Published online by Cambridge University Press: 17 December 2024
Abstract
The following texts are part of the dossier sent to the Council of the Indies in 1584 by Alonso Rodríguez, a soldier who was born in Santo Domingo, resided in Mexico, and traveled to the Philippines. Rodríguez was hoping to be granted a conferral of royal grace as a reward for his services in Asia. The dossier includes two memorials outlining his services in the Philippines and in the South China Sea, as well as two separate proposals for the conquest of Aceh, the sultanate in north Sumatra.
Keywords: Malacca Strait, South China Sea, Sumatra, Brunei, arbitrio, New Spain.
Our knowledge of the soldier Alonso Rodríguez derives entirely from papers which he presented to the Council of the Indies between February and March 1584, at the end of his long voyage from the Philippines to Madrid via Malacca; that is, along the Portuguese Carreira da Índia. In petitioning for a conferral of royal grace and favor as a reward for his services in Asia, he presented two memorials setting out his services in the Philippines and his misadventure in the South China Sea, as well as two separate proposals.

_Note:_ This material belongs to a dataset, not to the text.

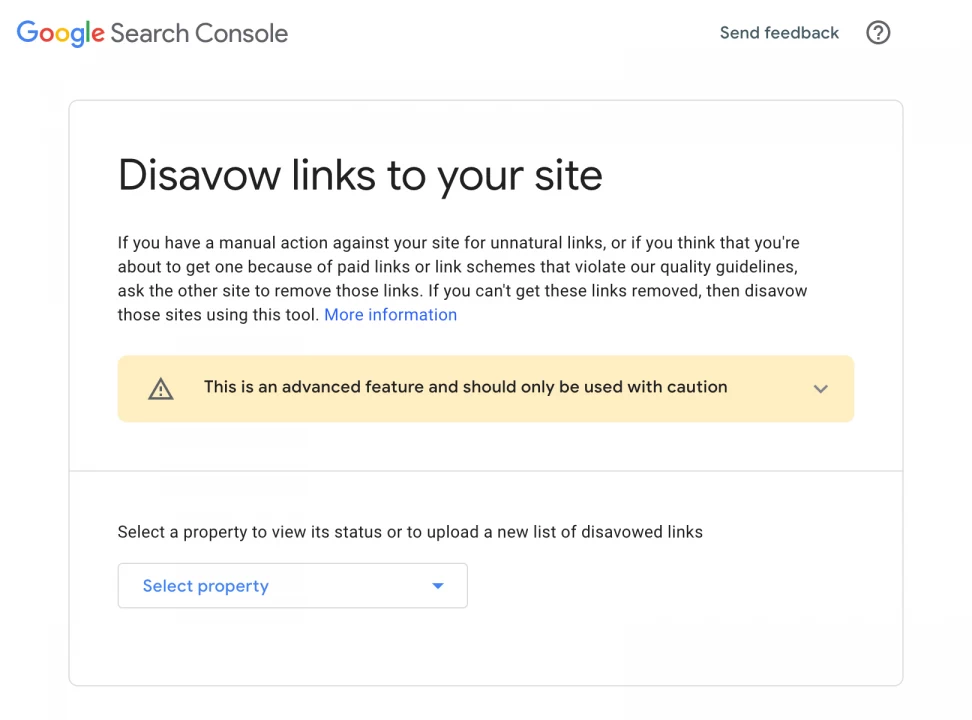Click the warning triangle icon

The first memorandum, in which he asked for the position of captain and harbormaster (guarda mayor), dealt with the administration of the port of San Juan de Ulúa. The second urged the king to sponsor a campaign, with Rodríguez as captain, to be launched from New Spain to conquer Sumatra.
The texts can be classified as belonging, in a broad sense, to the categories of both probanza de servicios and arbitrios. The probanza de servicios was a kind of administrative autobiography presenting to the king the career and services rendered in order to obtain a reward or a promotion. Arbitrios were reform projects or extraordinary plans presented to the king as a means to improve the machinery of government or the revenues of the Crown, in return for an act of royal favor. It is interesting for a variety of reasons. First, the author is a Spanish soldier without commission or title. Second, the proposal to conquer the Strait of Malacca can be set within a series of similar projects elaborated in Portuguese India between 1560 and 1590. Third, it makes the eye-catching suggestion that the Spanish armada be prepared and readied in New Spain.